## Exercise material
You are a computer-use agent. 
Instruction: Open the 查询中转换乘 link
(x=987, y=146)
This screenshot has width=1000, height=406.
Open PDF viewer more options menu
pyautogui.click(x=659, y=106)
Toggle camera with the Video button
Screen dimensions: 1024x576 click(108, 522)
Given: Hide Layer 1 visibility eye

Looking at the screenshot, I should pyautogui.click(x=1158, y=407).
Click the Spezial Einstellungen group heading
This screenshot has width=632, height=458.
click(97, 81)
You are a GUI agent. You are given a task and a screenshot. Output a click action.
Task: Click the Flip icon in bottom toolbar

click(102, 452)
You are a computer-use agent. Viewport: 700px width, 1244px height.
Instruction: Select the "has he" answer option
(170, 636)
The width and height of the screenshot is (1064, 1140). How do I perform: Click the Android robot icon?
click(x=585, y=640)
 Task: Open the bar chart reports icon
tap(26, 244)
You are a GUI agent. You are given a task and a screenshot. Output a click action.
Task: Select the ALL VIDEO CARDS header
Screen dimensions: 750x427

## Action item
Print every record above exactly as it stands.

## Answer to this problem
You are a computer-use agent. 
Instruction: Open the 查询中转换乘 link
(x=987, y=146)
This screenshot has width=1000, height=406.
Open PDF viewer more options menu
pyautogui.click(x=659, y=106)
Toggle camera with the Video button
Screen dimensions: 1024x576 click(108, 522)
Given: Hide Layer 1 visibility eye

Looking at the screenshot, I should pyautogui.click(x=1158, y=407).
Click the Spezial Einstellungen group heading
This screenshot has width=632, height=458.
click(97, 81)
You are a GUI agent. You are given a task and a screenshot. Output a click action.
Task: Click the Flip icon in bottom toolbar

click(102, 452)
You are a computer-use agent. Viewport: 700px width, 1244px height.
Instruction: Select the "has he" answer option
(170, 636)
The width and height of the screenshot is (1064, 1140). How do I perform: Click the Android robot icon?
click(x=585, y=640)
 Task: Open the bar chart reports icon
tap(26, 244)
You are a GUI agent. You are given a task and a screenshot. Output a click action.
Task: Select the ALL VIDEO CARDS header
Screen dimensions: 750x427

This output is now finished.